-- Data for analysis follows --

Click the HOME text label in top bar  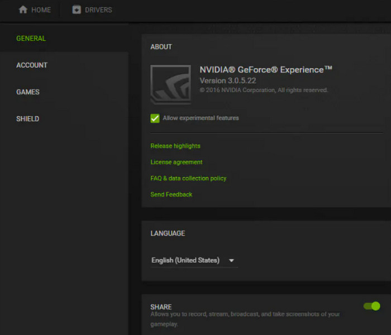pyautogui.click(x=41, y=9)
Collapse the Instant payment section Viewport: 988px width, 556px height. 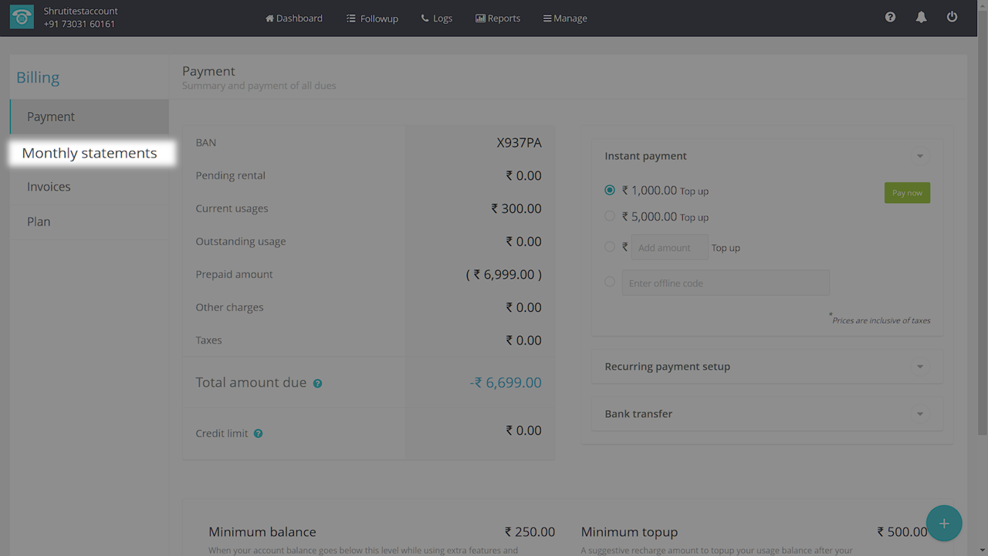pyautogui.click(x=919, y=156)
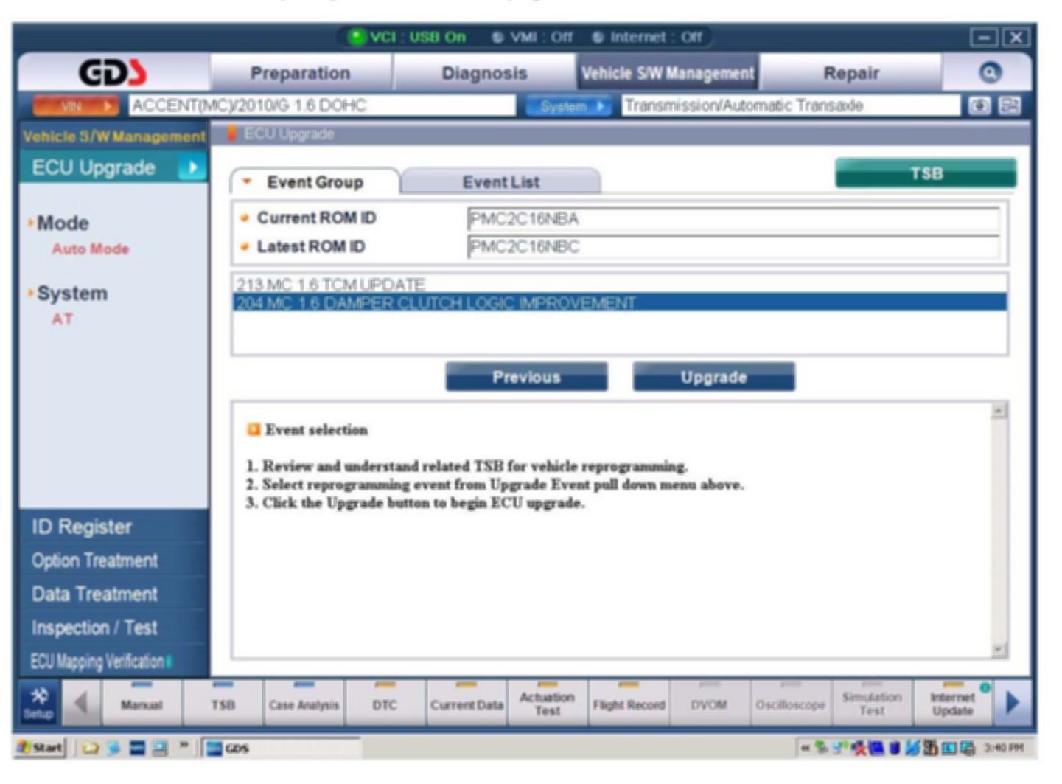Open the VIN selection dropdown

pyautogui.click(x=75, y=106)
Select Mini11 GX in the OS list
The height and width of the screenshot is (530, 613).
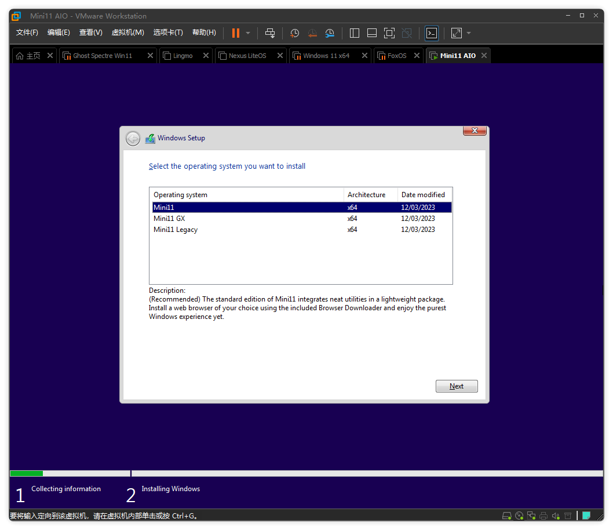pos(169,219)
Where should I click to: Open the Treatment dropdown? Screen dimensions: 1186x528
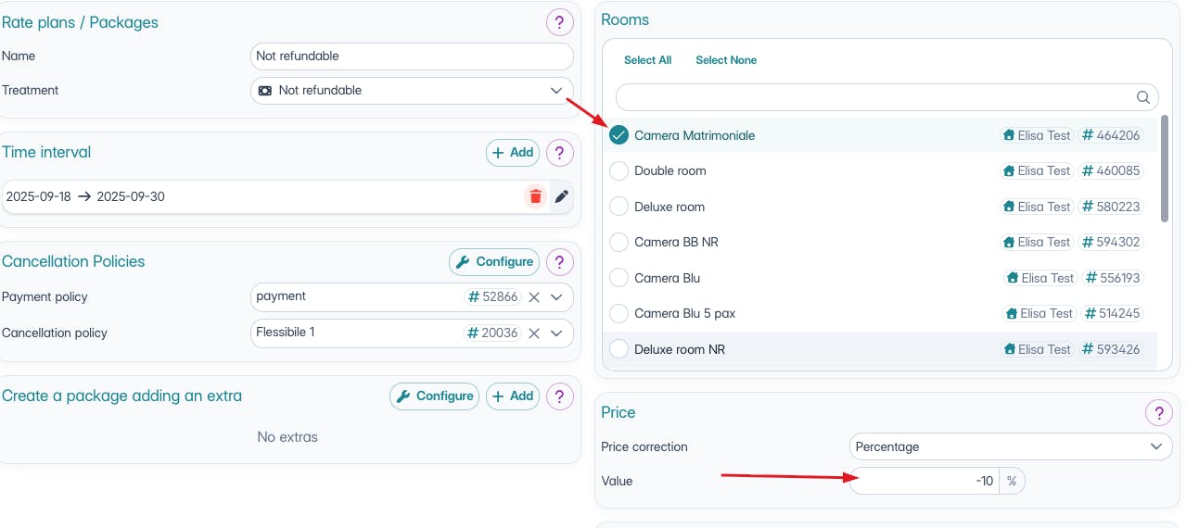pos(555,91)
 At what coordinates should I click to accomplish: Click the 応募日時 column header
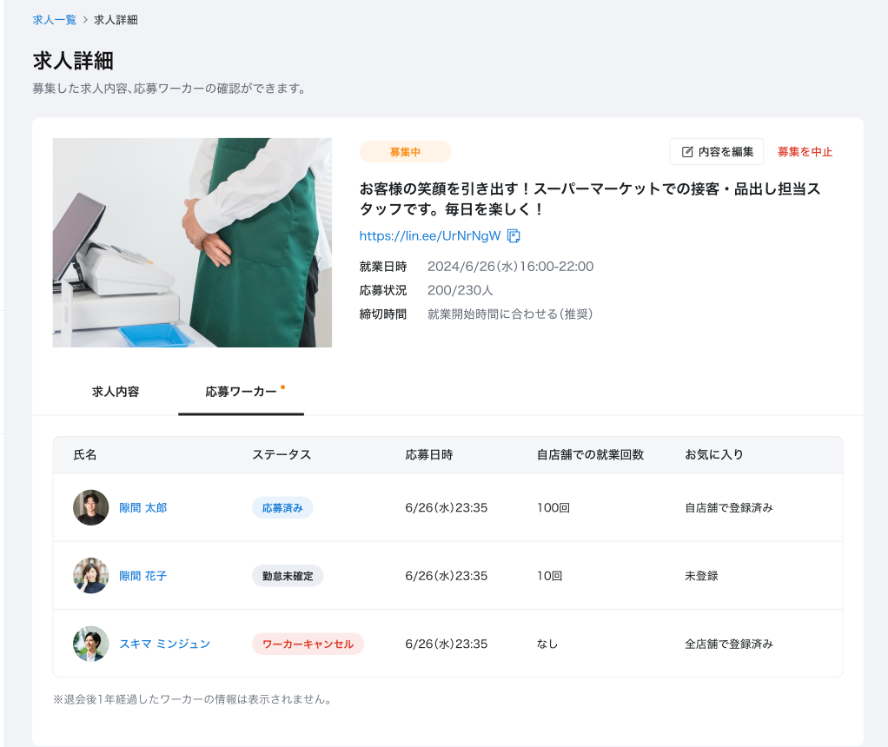428,454
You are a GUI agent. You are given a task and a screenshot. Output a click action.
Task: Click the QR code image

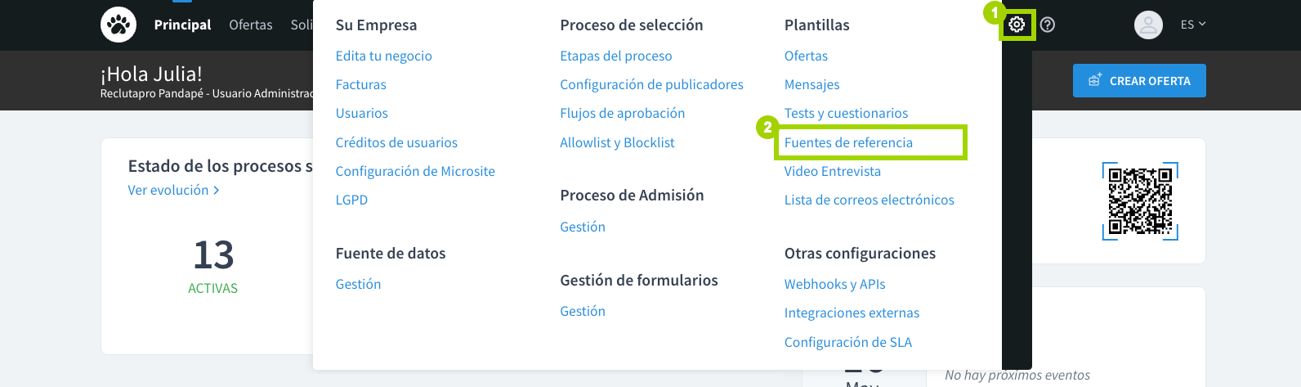pyautogui.click(x=1140, y=201)
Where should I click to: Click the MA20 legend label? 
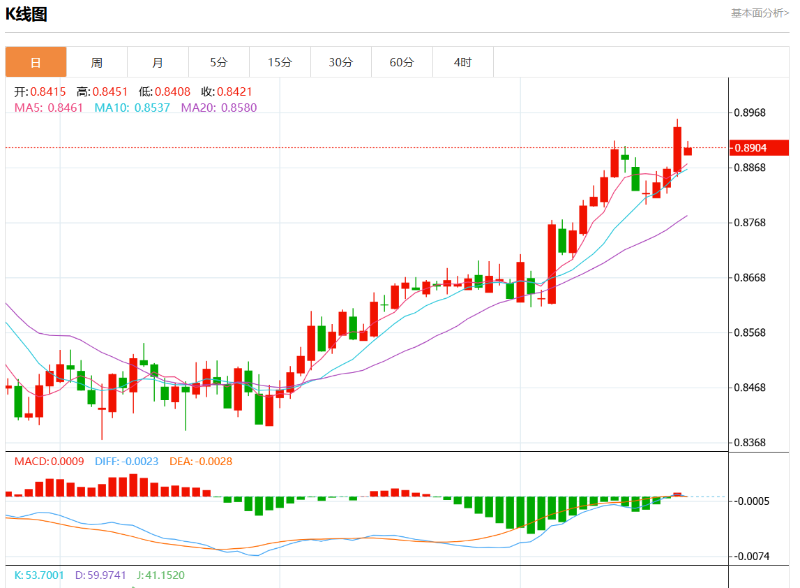tap(218, 108)
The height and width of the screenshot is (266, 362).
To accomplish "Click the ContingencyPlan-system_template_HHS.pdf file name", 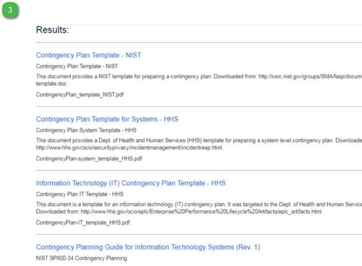I will (x=89, y=158).
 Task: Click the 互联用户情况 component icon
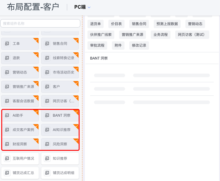coord(7,159)
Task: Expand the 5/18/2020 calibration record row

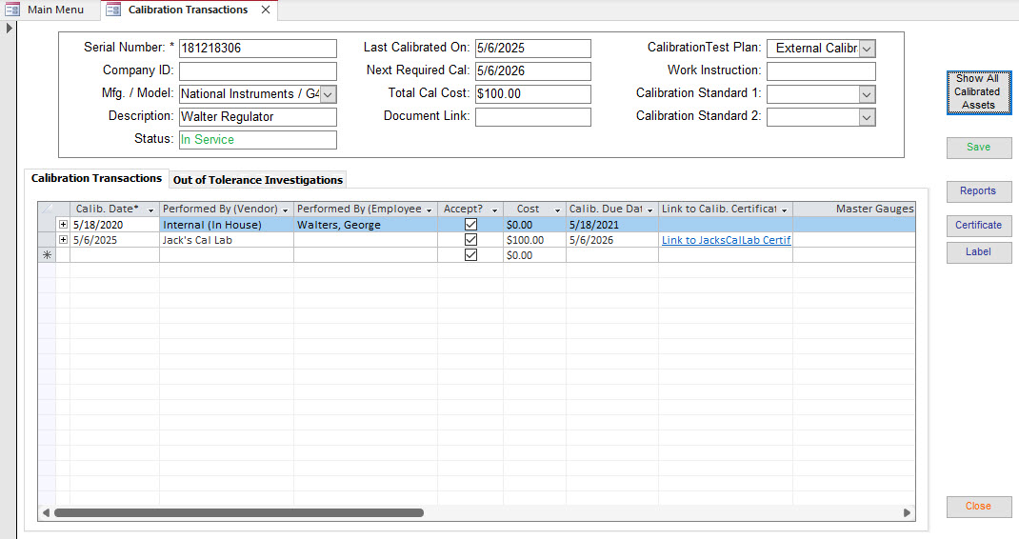Action: coord(63,225)
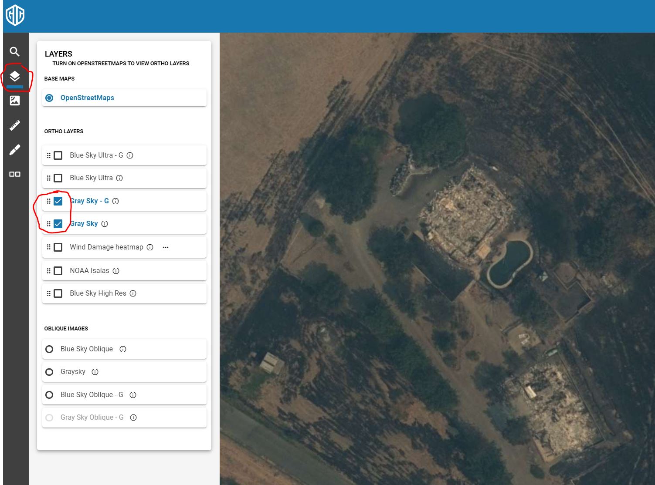Enable the Blue Sky Ultra - G checkbox

pos(58,155)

-- Data for analysis concluded --

**Aim of the exercise**
Find the line containing "Task: Click the 互联用户情况 component icon", then extract it and every line after it to the end of the data above, exactly and nothing else, without pictures.

**Solution to the problem**
 Task: Click the 互联用户情况 component icon
coord(7,159)
Task: Expand the 5/18/2020 calibration record row

Action: coord(63,225)
Enable the Blue Sky Ultra - G checkbox

pos(58,155)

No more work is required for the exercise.